Politie en burgers: partners in veiligheid – Een zerotolerantiebeleid is grotendeels gebaseerd op een nauwe samenwerking tussen burgers en politie. De betrokkenheid van de bevolking via de veralgemening van buurtinformatienetwerken, het telepolitiesysteem en veiligheidscomités is noodzakelijk.

Veilige stad, leefbare stad – De toepassing van de 'broken windows'-theorie stelt dat reeds bij de allereerste tekenen van verloedering en verkrotting moet worden opgetreden. Het terugdringen van de onveiligheid gaat hand in hand met het verbeteren van de leefkwaliteit. Dit houdt onder meer in dat illegalen moeten worden opgespoord, prostitutie moet worden gebannen uit de woonwijken, graffiti en vandalisme moeten worden aangepakt,… Wijk per wijk moet aangepakt worden via wijkverbeteringsplannen.

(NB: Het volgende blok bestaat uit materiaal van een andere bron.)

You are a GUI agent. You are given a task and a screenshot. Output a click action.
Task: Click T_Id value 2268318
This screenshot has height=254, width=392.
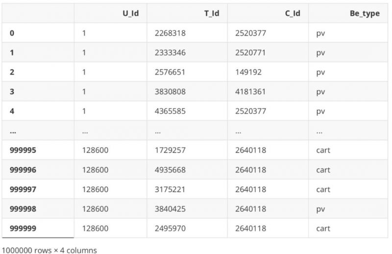tap(170, 33)
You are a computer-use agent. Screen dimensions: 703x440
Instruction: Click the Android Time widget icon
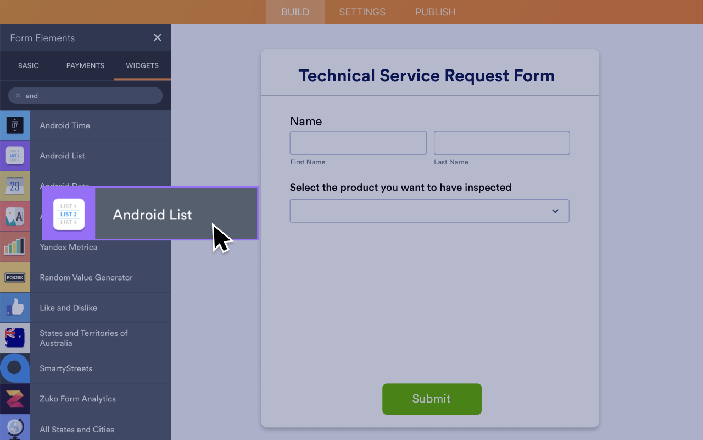coord(15,125)
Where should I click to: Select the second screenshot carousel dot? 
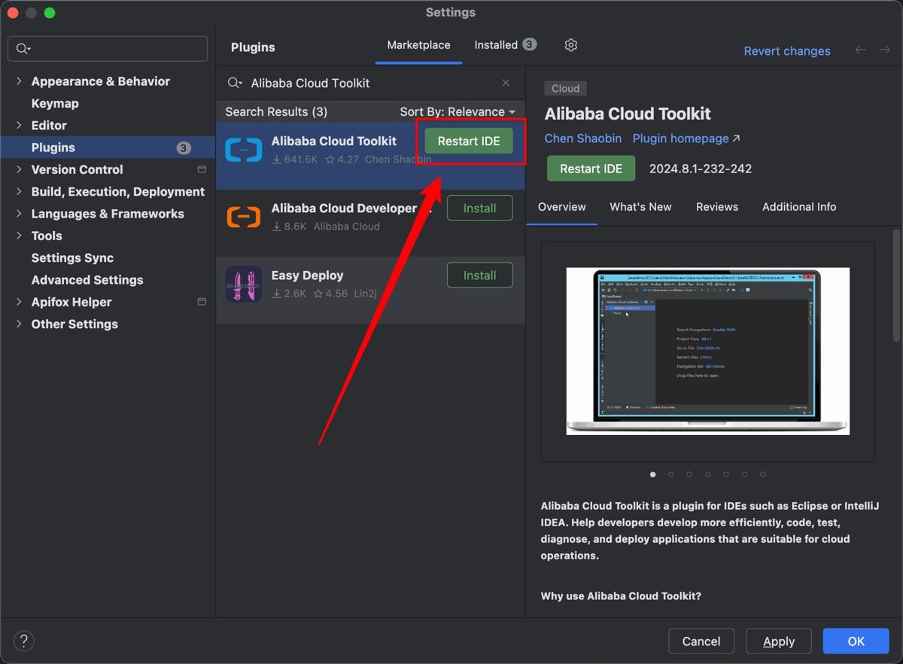(x=670, y=474)
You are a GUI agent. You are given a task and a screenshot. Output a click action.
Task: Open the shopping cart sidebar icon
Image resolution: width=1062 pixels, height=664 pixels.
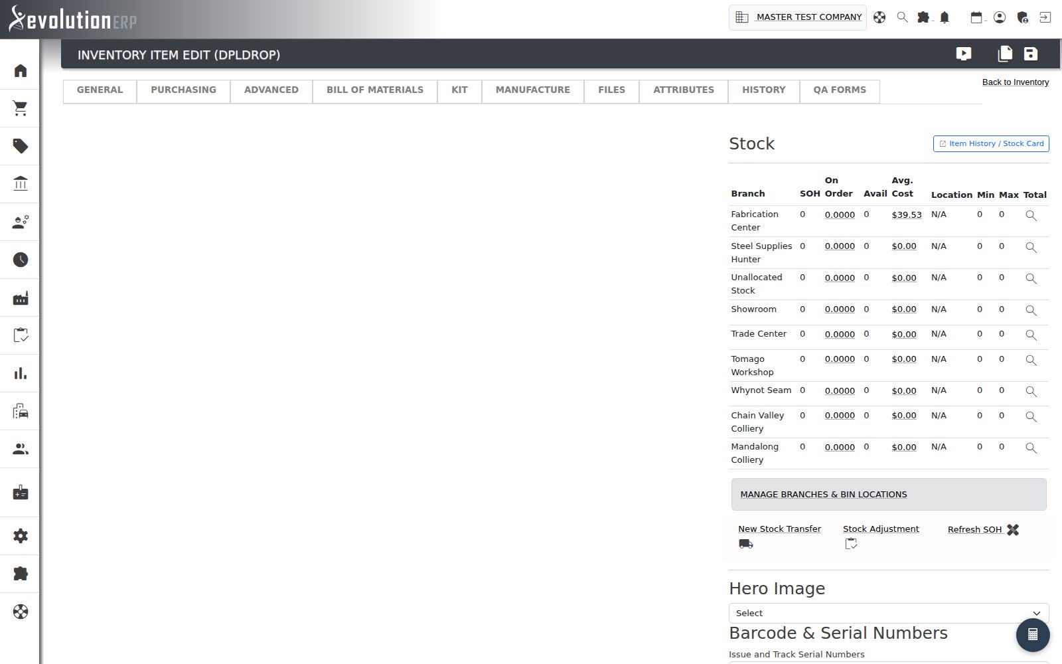pyautogui.click(x=21, y=108)
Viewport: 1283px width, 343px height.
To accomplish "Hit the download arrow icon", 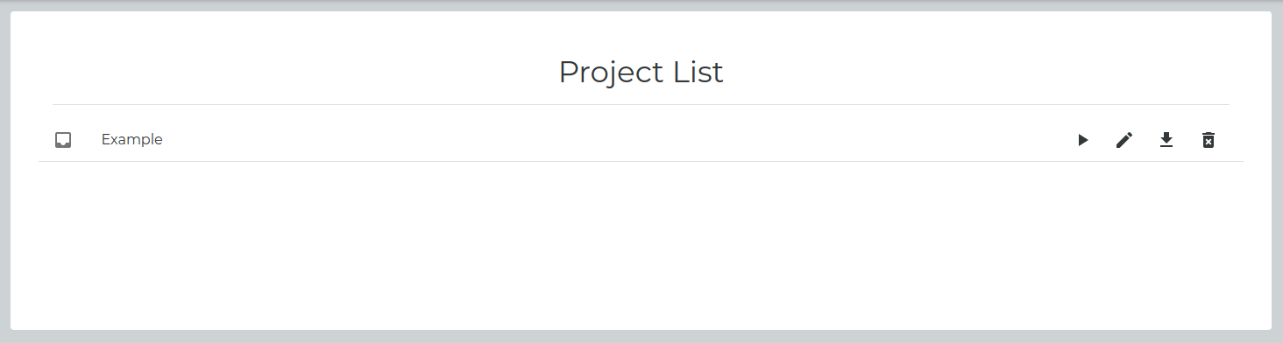I will (x=1166, y=140).
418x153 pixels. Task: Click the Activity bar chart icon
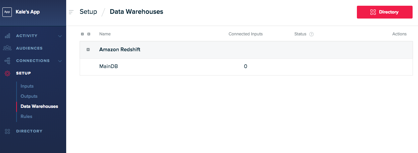point(7,36)
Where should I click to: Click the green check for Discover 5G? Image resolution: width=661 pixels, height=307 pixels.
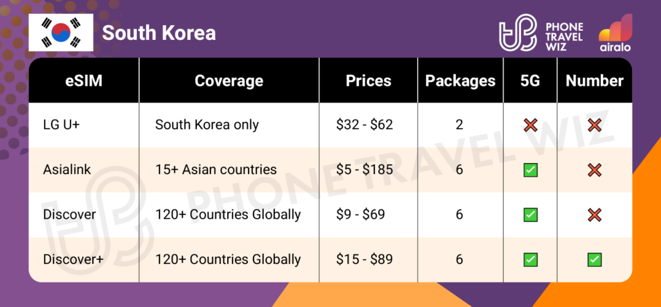click(x=532, y=214)
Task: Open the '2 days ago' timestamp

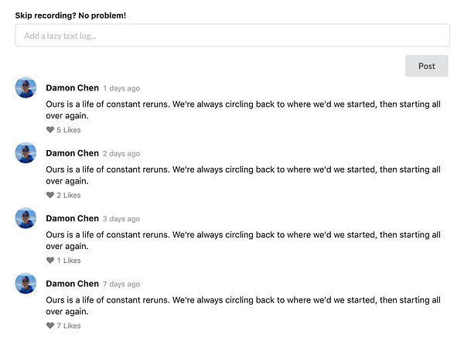Action: 121,154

Oorlog tegen drugs – Een aanzienlijk deel van de stedelijke criminaliteit staat in verband met drugs. Wie de stadscriminaliteit wil terugdringen moet drugs bannen. Geen gedoogbeleid tegenover drugs, maar radicaal de oorlog verklaren aan het gebruik en het dealen van drugs.

Jeugdcriminaliteit hard aanpakken –Een nauwgezette controle op de leerplicht, sanctionering van nalatige ouders en een specifiek jeugdsanctierecht kunnen een halt toeroepen aan de stijgende jeugdcriminaliteit.

Stop immigratie, veilige stad – Het knuffel- en excuusbeleid moet plaatsmaken voor een realistische politiek waarbij de immigranten resoluut voor de keuze worden geplaatst: aanpassen of terugkeren. Een waterdichte immigratiestop, het ontraden van gezinsvorming en het onmogelijk maken van schijnhuwelijken zijn noodzakelijke maatregelen.

Meer politie, meer gevangenissen – De getalsterkte van het korps dient met 5000 man te worden opgetrokken. Het ambt van politieagent moet worden geherwaardeerd. Het optrekken van het aantal cellen (van 8000 tot 12.000) moet bovendien een einde maken aan het te grote aantal vervroegde vrijlatingen.

Streng maar eerlijk straffen – In plaats van systematisch straffen in te korten en kwijt te schelden moet de strafwetgeving consequent toegepast worden. Afschaffing dus van de wet Lejeune. De rechter moet bovendien kunnen beslissen om bij meerdere misdrijven waarover gezamenlijk wordt gevonnist, de strafmaten al dan niet bij elkaar op te tellen. Nu wordt enkel de zwaarste van de verschillende strafmaten daadwerkelijk uitgevoerd.

Recht op zelfverdediging – Onder bepaalde voorwaarden moet het mogelijk zijn dat de wettige zelfverdediging ook geldt voor de verdediging van goederen.

De harde aanpak is de beste preventie – Het vervagende normbesef is wellicht een van de belangrijkste redenen voor de toenemende onveiligheid. Iedereen moet zijn verantwoordelijkheid durven nemen. Aan de 'alles-kan-alles-mag'-mentaliteit moet een einde komen.